Quizás el valor más relevante de este clásico de Ramón Griffero sea que el montaje pueda ser percibido hoy con más esperanza de futuro de lo que era posible en su debut, en 1987.
Porque en la lectura que hace el espectador actual no opera el temible entorno de la dictadura y el estado de sitio, que sí influía en el público que, hace 30 años, fue a ver una propuesta donde Chile se mostraba como una morgue.
Asistir esa vez a la sala El Trolley se consideró un acto artístico y político de resistencia antidictatorial, porque se registraba el horror y se impedía el olvido.
Hoy la obra destaca por su vigencia artística, imágenes que emanan de un espacio único con rincones que conviven en escena y configuran un solo soporte junto con el texto y su historia.
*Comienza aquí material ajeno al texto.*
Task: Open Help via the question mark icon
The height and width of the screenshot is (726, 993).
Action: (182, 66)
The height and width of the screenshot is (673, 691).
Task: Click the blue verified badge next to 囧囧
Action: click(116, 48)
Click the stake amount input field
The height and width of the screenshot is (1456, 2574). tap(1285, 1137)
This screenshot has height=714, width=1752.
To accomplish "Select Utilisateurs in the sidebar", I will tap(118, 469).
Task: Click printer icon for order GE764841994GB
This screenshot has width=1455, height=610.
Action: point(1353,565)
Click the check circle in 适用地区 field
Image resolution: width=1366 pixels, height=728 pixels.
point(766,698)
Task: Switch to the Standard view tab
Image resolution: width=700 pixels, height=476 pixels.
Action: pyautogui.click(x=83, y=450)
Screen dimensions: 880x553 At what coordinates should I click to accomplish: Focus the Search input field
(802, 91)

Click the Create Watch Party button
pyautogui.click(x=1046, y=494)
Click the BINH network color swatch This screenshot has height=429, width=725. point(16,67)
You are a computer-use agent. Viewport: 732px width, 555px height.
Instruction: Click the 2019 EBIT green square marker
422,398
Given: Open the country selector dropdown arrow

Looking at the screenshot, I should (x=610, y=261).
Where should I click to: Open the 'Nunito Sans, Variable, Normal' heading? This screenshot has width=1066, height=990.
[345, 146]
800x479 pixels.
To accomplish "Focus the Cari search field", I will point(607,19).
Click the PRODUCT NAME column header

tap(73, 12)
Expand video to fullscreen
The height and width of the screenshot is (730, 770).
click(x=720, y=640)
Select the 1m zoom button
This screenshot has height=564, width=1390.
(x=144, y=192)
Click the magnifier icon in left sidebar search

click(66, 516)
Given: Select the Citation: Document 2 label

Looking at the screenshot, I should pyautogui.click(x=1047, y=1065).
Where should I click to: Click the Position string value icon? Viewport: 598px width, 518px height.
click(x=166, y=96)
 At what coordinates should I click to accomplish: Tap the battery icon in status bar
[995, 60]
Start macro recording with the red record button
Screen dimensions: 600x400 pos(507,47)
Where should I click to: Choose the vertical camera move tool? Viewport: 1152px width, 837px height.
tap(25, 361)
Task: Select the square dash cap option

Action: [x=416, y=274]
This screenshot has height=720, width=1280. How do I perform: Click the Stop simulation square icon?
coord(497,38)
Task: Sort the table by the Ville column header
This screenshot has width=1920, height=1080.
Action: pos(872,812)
Una propuesta humanista en lo ideológico sobre la historia reciente de Chile, con personas en un punto de inflexión vital, en una frontera en la que coexisten lo desquiciado y lo horroroso con sueños e ilusiones.
Complicidad y dignidad
El espacio y la influencia que ejerce en escena define la dramaturgia de Ramón Griffero y su compañía Teatro de Fin de Siglo (“Historias de un galpón abandonado” (1984), “Cinema Uttopia” (1985).
En “99-La Morgue” conviven funcionarios estatales con cadáveres que gritan sus historias personales.
Son cuerpos torturados cuya muerte evidente su director intenta ocultar con actas falsas, al parecer, por órdenes superiores.
En el otro extremo están los funcionarios y sus vidas, algunos cómplices y cobardes, otros que quieren sobrevivir con dignidad y sentido.
A este universo se suma el mundo exterior, que entra y sale, mientras las diversas puertas se abren y se cierran a las intimidades de los funcionarios.
Cada cual con una procesión que va por dentro y por fuera: la búsqueda de familiares desaparecidos, la distorsionada apelación a lo divino (cantos evangélicos y apariciones de la Virgen), mucha locura, ingenuidad y ternura.
También el intento de ocultar la verdad y las fisuras que se producen cuando gramos de conciencia y respeto se filtran en algunas cabezas, además de necesidad de recuperar sueños y construir futuro.
En el diseño integral de Javiera Torres que aporta la escenografía maciza e intimidante de una morgue, llama la atención el segmento en altura que se “despega” de la estructura para exhibir un balcón prostibulario, vinculado a la vida de un personaje.
Son imágenes que se asocian a un elenco versátil que entrega sus textos con creíble intensidad, humanidad e intención poética, todo traspasado por la música de Alejandro Miranda que eleva espiritualmente y la iluminación de Guillermo Ganga que construye trazas desde lo siniestro hasta lo alegre.
En un sentido general, el relato propone al cuerpo humano como protagonista, un auténtico enlace entre la naturaleza y la historia, un mapa donde alojan y se desarrollan todos los sentimientos.
Sala Camilo Henríquez. Amunátegui 31. Viernes y sábado, 20. 30; domingo 19.30 horas. Entrada general $ 6.000; estudiantes y tercera edad $ 4.000. Hasta el 4 de Septiembre.